§ Activity
Please transcribe exactly the lines from the one containing "The width and height of the screenshot is (791, 459)." through the end of the records below, both included, and nothing else.

··· Provided records ···

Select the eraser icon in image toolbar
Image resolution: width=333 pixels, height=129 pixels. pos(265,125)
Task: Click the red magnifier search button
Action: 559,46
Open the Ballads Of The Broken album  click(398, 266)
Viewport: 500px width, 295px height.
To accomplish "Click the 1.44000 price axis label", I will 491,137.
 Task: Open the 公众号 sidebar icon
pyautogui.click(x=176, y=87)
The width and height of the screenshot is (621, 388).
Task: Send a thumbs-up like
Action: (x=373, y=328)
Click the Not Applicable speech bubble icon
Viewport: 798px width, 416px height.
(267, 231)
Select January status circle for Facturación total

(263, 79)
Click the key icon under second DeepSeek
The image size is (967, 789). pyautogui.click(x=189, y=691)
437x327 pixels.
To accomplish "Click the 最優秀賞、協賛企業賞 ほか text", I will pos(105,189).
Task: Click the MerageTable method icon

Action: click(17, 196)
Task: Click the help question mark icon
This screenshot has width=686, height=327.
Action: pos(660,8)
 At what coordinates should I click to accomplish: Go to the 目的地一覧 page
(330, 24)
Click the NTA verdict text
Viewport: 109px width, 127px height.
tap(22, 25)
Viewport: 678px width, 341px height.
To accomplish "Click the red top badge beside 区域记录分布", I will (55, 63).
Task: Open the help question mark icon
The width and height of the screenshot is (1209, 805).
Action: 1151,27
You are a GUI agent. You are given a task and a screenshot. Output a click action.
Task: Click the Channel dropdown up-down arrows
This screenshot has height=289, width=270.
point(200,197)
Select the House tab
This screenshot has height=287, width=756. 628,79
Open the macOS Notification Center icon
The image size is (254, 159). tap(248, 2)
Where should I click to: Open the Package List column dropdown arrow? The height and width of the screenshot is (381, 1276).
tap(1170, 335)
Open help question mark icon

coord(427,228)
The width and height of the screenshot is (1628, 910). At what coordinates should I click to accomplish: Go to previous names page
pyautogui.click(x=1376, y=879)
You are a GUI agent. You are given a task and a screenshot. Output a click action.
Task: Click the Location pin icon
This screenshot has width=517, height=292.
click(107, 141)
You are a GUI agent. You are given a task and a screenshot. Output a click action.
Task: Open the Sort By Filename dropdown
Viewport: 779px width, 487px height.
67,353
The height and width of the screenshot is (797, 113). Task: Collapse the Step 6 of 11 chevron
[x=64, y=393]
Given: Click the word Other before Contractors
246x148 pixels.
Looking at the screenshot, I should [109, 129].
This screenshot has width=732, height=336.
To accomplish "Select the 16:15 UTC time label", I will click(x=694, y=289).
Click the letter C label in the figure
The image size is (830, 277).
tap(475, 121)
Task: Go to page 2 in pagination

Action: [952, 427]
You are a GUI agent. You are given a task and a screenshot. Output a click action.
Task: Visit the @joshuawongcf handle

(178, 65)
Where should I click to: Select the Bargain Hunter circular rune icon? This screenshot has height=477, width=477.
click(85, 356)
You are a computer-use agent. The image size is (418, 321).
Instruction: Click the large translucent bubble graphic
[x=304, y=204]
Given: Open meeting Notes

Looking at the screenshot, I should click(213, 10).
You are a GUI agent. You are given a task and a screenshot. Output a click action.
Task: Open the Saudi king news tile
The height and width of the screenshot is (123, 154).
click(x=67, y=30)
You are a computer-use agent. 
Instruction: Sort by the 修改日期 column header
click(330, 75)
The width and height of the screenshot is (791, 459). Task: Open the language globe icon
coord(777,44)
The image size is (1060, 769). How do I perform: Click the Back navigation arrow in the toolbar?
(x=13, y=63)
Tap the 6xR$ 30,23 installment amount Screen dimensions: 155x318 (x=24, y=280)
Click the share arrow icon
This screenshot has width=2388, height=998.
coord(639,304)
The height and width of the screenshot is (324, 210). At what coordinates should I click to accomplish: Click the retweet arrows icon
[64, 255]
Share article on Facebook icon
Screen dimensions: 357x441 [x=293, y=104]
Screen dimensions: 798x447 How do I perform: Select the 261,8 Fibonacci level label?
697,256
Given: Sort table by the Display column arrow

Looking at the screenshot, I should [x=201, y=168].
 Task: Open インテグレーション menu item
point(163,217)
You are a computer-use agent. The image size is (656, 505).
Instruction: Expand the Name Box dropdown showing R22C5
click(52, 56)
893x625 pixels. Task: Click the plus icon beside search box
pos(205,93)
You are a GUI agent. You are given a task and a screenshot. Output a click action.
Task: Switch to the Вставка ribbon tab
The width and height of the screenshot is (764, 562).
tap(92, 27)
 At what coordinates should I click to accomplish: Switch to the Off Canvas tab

···

§ Exercise output
The width and height of the screenshot is (791, 459). Task: Open the language globe icon
coord(777,44)
The image size is (1060, 769). How do I perform: Click the Back navigation arrow in the toolbar?
(x=13, y=63)
Tap the 6xR$ 30,23 installment amount Screen dimensions: 155x318 (x=24, y=280)
Click the share arrow icon
This screenshot has width=2388, height=998.
coord(639,304)
The height and width of the screenshot is (324, 210). At what coordinates should I click to accomplish: Click the retweet arrows icon
[64, 255]
Share article on Facebook icon
Screen dimensions: 357x441 [x=293, y=104]
Screen dimensions: 798x447 How do I perform: Select the 261,8 Fibonacci level label?
697,256
Given: Sort table by the Display column arrow

Looking at the screenshot, I should [x=201, y=168].
 Task: Open インテグレーション menu item
point(163,217)
You are a computer-use agent. The image size is (656, 505).
Instruction: Expand the Name Box dropdown showing R22C5
click(52, 56)
893x625 pixels. Task: Click the plus icon beside search box
pos(205,93)
You are a GUI agent. You are given a task and a screenshot. Output a click action.
Task: Switch to the Вставка ribbon tab
The width and height of the screenshot is (764, 562).
tap(92, 27)
 At what coordinates should I click to accomplish: Switch to the Off Canvas tab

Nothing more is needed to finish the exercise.